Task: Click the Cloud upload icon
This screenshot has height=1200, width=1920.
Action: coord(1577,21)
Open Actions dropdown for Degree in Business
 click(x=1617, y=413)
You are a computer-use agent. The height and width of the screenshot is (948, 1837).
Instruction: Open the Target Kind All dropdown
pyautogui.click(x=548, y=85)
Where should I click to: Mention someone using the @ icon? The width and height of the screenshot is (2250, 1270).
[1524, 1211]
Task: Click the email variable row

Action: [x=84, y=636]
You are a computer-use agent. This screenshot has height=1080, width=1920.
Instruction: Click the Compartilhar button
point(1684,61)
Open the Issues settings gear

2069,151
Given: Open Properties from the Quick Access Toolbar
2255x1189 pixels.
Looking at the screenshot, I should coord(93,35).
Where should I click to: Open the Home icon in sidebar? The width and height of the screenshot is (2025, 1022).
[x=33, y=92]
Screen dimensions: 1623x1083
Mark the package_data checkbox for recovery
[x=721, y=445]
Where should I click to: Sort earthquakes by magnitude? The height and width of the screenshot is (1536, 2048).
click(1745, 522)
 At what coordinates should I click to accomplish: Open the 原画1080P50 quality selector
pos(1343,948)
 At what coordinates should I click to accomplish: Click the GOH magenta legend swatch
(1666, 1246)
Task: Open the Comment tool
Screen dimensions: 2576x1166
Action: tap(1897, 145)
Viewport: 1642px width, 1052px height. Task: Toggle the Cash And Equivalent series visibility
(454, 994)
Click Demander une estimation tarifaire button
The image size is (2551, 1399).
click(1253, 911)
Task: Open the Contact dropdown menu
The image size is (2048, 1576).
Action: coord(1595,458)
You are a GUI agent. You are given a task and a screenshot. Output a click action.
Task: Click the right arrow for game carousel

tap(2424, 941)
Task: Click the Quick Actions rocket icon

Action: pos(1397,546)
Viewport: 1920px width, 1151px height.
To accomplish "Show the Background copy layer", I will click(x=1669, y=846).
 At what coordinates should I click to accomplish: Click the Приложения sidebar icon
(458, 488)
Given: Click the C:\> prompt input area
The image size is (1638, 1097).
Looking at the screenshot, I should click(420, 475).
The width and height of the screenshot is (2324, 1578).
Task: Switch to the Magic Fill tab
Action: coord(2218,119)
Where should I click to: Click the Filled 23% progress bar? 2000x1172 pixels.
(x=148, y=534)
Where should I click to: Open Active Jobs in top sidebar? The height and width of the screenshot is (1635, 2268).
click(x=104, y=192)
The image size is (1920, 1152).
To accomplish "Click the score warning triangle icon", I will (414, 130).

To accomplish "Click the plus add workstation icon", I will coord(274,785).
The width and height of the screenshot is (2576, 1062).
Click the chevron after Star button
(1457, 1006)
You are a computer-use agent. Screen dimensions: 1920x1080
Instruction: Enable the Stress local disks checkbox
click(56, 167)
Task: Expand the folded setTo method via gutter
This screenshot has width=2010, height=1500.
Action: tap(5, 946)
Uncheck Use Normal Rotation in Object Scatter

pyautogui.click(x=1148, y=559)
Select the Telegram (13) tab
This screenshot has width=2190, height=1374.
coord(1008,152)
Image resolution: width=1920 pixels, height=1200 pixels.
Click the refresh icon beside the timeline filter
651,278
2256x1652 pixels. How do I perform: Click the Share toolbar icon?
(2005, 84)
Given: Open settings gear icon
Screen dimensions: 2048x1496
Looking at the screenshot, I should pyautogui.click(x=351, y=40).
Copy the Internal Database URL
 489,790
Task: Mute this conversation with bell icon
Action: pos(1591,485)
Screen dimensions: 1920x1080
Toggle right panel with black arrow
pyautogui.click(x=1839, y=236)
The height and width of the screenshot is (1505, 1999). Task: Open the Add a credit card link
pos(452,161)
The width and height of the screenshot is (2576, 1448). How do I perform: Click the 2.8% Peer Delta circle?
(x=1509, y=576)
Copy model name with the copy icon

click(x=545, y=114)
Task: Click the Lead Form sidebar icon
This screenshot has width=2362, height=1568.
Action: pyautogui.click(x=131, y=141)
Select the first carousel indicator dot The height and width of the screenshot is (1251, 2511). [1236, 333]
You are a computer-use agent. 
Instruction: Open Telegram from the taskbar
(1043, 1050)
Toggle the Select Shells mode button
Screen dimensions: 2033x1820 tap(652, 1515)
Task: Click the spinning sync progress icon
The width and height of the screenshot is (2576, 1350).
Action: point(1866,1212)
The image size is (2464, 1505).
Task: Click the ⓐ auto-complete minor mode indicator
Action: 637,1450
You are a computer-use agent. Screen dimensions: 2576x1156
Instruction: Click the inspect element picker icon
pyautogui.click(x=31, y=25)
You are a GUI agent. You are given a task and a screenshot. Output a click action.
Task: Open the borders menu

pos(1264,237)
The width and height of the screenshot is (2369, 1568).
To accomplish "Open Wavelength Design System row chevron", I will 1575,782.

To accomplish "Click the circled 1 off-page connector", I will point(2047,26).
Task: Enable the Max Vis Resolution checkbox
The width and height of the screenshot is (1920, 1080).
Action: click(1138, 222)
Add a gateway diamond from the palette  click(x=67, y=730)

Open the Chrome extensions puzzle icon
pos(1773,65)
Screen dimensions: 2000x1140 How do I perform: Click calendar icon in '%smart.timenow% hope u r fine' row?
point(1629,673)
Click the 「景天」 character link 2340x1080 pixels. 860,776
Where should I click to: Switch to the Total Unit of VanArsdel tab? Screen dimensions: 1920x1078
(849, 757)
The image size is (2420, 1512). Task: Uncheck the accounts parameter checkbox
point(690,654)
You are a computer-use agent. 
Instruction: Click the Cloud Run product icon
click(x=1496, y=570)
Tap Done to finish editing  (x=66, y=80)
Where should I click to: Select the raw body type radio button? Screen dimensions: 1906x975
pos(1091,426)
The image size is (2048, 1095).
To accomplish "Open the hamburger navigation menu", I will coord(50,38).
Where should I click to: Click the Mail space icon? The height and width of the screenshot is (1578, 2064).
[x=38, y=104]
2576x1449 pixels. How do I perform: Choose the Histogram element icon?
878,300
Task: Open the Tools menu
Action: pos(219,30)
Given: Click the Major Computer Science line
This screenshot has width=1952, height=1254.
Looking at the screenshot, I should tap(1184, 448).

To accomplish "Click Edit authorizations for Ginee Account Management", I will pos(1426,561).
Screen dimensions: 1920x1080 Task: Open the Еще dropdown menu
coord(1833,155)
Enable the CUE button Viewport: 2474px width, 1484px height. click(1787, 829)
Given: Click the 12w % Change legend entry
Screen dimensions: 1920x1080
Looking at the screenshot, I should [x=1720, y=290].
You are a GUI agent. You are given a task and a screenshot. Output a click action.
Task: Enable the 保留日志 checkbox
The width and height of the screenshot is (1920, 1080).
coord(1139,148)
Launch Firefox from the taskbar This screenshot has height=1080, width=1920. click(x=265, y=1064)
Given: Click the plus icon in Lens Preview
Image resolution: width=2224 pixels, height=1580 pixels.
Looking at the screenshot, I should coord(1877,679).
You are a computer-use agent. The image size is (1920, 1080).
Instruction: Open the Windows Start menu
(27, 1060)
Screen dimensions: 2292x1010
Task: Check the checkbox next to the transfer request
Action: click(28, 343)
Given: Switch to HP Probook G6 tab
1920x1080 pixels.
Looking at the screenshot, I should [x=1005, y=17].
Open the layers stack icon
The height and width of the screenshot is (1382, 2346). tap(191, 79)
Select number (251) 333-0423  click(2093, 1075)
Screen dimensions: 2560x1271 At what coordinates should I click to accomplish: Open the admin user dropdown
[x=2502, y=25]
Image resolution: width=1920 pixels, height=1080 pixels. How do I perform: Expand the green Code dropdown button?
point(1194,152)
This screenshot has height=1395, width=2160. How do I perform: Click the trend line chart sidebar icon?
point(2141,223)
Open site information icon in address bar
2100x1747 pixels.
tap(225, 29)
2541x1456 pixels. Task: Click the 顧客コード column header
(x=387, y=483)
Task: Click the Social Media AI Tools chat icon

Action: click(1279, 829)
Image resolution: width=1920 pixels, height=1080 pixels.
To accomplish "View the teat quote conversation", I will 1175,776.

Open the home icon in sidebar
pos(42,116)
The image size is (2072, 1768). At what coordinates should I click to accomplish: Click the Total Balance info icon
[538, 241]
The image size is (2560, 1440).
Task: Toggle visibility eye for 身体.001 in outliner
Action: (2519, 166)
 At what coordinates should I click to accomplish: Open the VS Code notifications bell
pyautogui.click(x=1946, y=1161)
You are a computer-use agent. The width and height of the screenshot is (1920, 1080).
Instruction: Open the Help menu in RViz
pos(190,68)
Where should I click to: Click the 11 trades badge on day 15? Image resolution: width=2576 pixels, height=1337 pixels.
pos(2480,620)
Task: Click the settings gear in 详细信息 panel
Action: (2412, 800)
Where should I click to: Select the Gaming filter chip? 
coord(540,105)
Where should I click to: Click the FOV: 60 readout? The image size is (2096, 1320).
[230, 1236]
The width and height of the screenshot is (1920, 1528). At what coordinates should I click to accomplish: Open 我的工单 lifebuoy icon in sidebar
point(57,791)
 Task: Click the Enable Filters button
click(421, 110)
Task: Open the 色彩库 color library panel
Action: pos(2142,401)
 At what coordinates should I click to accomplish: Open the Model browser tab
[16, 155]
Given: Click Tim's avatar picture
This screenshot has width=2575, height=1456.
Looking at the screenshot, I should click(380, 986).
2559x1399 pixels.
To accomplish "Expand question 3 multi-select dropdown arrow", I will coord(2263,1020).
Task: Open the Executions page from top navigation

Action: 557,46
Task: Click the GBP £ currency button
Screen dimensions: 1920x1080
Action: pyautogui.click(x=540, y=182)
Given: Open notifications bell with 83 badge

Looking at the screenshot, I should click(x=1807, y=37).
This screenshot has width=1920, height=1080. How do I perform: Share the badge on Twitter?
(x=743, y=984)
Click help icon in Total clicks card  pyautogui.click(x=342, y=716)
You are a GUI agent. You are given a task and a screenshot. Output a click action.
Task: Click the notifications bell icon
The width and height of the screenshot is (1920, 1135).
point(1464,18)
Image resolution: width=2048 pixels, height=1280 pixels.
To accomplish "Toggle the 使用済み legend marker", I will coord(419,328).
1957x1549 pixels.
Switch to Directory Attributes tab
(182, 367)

What you need to do =
All that is needed is the exact run of lines above from the line containing "Select number (251)" through the line containing "Open site information icon in address bar", both of them included.

Answer section =
Select number (251) 333-0423  click(2093, 1075)
Screen dimensions: 2560x1271 At what coordinates should I click to accomplish: Open the admin user dropdown
[x=2502, y=25]
Image resolution: width=1920 pixels, height=1080 pixels. How do I perform: Expand the green Code dropdown button?
point(1194,152)
This screenshot has height=1395, width=2160. How do I perform: Click the trend line chart sidebar icon?
point(2141,223)
Open site information icon in address bar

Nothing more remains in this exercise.